PENAL E PROCESSO PENAL. DESCAMINHO. CONSTITUIÇÃO DEFINITIVA DO CRÉDITO TRIBUTÁRIO. DESNECESSIDADE. LAUDO MERCEOLÓGICO. DISPENSABILIDADE. PROVAS JUDICIALIZADAS. MATERIALIDADE E AUTORIA. COMPROVADAS. PRINCÍPIO DA INSIGNIFICÂNCIA. INAPLICABILIDADE. HABITUALIDADE DELITIVA. PRINCÍPIOS DA ADEQUAÇÃO SOCIAL, DA OFENSIVIDADE E DA IRRELEVÂNCIA PENAL DO FATO. INAPLICABILIDADE. ATENUANTE DE CONFISSÃO. SÚMULA 231 DO STJ. CONSTITUCIONALIDADE E LEGALIDADE. ISENÇÃO DE CUSTAS. JUÍZO DA EXECUÇÃO.
1. A conclusão do processo administrativo não é condição de procedibilidade para a deflagração do processo-crime pela prática de delitos dos artigos 334 e 334-A do Código Penal, tampouco a constituição definitiva do crédito tributário é pressuposto ou condição objetiva de punibilidade.
2. A Receita Federal do Brasil é órgão responsável pelo controle e repressão do ingresso irregular de mercadorias estrangeiras no território brasileiro, possuindo seus agentes aptidão técnica para diagnosticar se as mercadorias apreendidas são efetivamente de origem estrangeira e instrumentos hábeis para mensurar o seu valor.
3. Os procedimentos administrativos, realizados por servidores públicos no exercício de suas funções, gozam de presunção de legitimidade e veracidade, próprios dos atos administrativos, sendo considerados provas irrepetíveis, elencadas no rol de exceções previsto no artigo 155 do CPP. As provas produzidas no curso do procedimento administrativo estão sujeitas ao contraditório diferido, ou seja, para o momento em que os elementos são trazidos a juízo, momento em que serão observadas as garantias do devido processo legal e da ampla defesa.
4. A jurisprudência desta Corte é pacífica no sentido da não incidência do princípio da insignificância nos casos em que o réu é reiteradamente autuado em processos administrativo-fiscais, como é o caso dos autos, sem que isso caracterize ofensa à orientação da Súmula 444/STJ.
5. O princípio da adequação social baseia-se em "não há que se punir o que a sociedade julga correto". No entanto, o aludido princípio não tem o condão de revogar tipos penais incriminadores tais como a introdução irregular de mercadorias em solo pátrio.
6. O princípio da lesividade afigura-se evidentemente inaplicável.
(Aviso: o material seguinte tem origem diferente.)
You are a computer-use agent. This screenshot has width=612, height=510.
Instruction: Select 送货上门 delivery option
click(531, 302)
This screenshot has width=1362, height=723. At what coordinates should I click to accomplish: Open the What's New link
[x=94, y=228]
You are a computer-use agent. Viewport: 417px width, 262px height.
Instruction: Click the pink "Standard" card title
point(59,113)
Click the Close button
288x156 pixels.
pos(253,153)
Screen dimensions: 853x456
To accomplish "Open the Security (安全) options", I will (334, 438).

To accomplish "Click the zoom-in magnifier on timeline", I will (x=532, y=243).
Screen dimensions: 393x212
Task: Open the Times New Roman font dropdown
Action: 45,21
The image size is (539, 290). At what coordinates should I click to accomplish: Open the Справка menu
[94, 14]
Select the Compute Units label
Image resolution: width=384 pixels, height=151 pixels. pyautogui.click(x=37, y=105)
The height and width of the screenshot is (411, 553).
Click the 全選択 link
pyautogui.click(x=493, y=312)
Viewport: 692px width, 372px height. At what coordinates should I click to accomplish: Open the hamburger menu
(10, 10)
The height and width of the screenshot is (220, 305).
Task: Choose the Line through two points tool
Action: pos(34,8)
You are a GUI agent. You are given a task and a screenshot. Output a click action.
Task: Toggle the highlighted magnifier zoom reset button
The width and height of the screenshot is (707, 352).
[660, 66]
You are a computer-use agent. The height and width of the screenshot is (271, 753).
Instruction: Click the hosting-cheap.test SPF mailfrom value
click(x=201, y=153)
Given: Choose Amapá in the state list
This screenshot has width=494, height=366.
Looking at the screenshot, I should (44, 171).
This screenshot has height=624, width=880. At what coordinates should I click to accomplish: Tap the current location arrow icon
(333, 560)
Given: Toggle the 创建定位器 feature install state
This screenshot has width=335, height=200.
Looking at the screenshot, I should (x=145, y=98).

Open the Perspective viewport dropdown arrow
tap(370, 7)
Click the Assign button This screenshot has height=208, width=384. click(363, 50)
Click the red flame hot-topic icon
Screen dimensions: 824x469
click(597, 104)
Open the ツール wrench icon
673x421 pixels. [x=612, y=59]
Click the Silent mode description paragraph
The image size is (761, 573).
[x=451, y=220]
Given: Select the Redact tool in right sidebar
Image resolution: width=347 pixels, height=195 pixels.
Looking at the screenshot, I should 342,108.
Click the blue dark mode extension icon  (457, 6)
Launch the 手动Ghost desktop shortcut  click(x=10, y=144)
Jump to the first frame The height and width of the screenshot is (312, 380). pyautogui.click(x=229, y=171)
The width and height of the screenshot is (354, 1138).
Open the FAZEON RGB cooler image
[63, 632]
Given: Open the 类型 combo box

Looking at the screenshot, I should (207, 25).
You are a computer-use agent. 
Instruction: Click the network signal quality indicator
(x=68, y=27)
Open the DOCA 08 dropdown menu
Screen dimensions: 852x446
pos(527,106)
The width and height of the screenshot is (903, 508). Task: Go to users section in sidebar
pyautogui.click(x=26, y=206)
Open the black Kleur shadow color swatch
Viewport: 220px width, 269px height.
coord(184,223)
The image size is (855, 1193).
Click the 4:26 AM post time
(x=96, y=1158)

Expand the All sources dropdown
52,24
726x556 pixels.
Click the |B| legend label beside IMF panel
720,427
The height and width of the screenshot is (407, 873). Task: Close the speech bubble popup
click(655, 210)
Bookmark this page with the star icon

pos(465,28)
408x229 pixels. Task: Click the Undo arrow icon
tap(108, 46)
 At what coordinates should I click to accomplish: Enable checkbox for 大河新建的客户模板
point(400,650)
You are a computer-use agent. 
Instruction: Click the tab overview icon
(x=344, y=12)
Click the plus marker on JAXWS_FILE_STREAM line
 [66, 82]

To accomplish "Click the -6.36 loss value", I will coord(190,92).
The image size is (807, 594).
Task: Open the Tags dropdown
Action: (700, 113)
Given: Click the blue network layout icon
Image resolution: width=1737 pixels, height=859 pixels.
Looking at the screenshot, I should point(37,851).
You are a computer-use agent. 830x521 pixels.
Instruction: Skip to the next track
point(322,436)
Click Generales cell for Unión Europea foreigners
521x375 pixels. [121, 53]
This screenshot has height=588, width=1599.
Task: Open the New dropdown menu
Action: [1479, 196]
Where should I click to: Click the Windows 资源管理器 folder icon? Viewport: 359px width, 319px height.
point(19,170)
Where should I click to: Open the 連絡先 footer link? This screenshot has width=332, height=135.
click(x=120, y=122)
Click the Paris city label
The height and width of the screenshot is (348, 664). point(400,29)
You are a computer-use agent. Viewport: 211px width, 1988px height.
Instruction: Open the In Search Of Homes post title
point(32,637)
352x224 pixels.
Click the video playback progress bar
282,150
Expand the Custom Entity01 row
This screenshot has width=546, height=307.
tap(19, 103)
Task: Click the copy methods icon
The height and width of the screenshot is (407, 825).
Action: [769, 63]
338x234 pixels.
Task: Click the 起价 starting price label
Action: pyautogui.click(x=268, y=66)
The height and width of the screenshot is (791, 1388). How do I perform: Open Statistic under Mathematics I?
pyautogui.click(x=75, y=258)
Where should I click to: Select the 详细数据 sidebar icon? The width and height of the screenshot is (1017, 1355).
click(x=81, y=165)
A conduta de transportar, em proveito próprio ou alheio, mercadoria estrangeira irregularmente introduzida em solo pátrio viola o bem jurídico protegido pelo artigo 334 do Código Penal.
7. O princípio irrelevância penal do fato se consubstancia na desnecessidade excepcional de punição concreta do fato, apesar de sua tipicidade, quando existentes múltiplos fatores, por exemplo: ínfimo desvalor da culpabilidade, ausência de outros envolvimentos criminais, reparação dos danos ou devolução do objeto, reconhecimento da culpa, colaboração com a justiça, o fato de ter o agente sido processado, preso ou ter ficado preso por um período, etc.
8. Não há inconstitucionalidade ou ilegalidade no enunciado da Súmula 231 do Superior Tribunal de Justiça, segundo a qual a incidência de circunstância atenuante não pode conduzir à redução da pena abaixo do mínimo legal.
9. O pedido de assistência judiciária gratuita, ou de isenção do pagamento das custas processuais, deve ser formulado perante o Juízo da Execução, ao qual caberá avaliar a situação econômica do condenado, aferindo-se as reais condições econômicas do agente ao tempo do cumprimento da pena.

Acórdão

Vistos e relatados estes autos em que são partes as acima indicadas, a Egrégia 7ª Turma do Tribunal Regional Federal da 4ª Região decidiu, por unanimidade, negar provimento ao apelo defensivo e determinar, quando houver o esgotamento da jurisdição ordinária desta Corte, a imediata comunicação ao juízo de origem para o início da execução provisória das penas, nos termos da fundamentação, nos termos do relatório, votos e notas de julgamento que ficam fazendo parte integrante do presente julgado.